Input data:
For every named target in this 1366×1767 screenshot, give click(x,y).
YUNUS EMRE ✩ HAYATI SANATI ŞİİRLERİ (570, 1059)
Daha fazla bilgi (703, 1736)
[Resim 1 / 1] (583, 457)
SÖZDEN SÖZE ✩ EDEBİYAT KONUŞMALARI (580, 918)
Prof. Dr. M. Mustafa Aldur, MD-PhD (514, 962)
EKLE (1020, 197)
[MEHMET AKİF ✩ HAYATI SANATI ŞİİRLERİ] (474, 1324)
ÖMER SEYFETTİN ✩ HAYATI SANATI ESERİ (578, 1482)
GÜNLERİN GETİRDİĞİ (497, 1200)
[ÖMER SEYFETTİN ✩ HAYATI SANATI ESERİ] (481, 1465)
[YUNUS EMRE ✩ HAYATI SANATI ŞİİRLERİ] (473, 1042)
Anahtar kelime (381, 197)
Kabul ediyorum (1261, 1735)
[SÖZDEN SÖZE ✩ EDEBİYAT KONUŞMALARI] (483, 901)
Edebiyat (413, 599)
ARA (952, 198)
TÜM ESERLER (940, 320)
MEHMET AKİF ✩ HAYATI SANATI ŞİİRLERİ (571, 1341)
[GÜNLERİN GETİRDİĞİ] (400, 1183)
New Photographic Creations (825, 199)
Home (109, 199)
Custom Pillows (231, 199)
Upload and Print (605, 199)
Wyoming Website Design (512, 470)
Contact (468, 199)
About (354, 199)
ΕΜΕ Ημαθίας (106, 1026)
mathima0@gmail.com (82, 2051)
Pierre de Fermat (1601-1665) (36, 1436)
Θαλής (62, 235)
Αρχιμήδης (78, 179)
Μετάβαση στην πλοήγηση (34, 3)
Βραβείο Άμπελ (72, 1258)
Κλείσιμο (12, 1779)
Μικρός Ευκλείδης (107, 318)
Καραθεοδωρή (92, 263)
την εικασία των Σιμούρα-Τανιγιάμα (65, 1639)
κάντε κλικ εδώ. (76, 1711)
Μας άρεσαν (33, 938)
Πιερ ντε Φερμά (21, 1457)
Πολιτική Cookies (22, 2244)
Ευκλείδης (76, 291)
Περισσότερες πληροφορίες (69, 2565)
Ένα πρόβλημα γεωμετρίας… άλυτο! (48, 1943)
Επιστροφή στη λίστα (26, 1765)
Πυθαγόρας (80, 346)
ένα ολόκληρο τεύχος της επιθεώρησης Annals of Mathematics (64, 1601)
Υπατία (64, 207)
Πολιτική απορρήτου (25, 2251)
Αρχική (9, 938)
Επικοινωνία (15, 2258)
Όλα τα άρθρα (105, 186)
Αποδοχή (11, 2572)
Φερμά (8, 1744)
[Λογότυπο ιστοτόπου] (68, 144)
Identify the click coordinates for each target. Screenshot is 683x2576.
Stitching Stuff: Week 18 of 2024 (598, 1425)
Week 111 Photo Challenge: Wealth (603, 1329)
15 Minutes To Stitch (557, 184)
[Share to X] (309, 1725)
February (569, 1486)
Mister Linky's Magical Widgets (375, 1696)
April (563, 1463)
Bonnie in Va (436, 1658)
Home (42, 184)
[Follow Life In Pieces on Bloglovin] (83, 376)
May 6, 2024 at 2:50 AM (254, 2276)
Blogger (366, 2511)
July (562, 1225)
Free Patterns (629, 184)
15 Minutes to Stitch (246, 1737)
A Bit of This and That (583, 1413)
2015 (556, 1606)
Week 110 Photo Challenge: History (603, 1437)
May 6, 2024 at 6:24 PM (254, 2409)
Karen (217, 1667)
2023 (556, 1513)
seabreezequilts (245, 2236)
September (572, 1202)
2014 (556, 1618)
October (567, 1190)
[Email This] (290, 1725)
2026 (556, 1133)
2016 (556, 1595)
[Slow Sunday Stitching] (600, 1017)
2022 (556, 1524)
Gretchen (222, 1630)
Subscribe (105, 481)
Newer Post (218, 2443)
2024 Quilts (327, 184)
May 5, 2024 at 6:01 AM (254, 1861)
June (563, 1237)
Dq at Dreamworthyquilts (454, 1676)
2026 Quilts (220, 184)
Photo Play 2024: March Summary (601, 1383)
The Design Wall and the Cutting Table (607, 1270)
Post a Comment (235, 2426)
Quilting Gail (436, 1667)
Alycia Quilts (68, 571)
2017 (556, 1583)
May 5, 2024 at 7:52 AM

Instructions for the task: If a line in the records contains the string "ÖMER", copy it out.

Output:
ÖMER SEYFETTİN ✩ HAYATI SANATI ESERİ (578, 1482)
[ÖMER SEYFETTİN ✩ HAYATI SANATI ESERİ] (481, 1465)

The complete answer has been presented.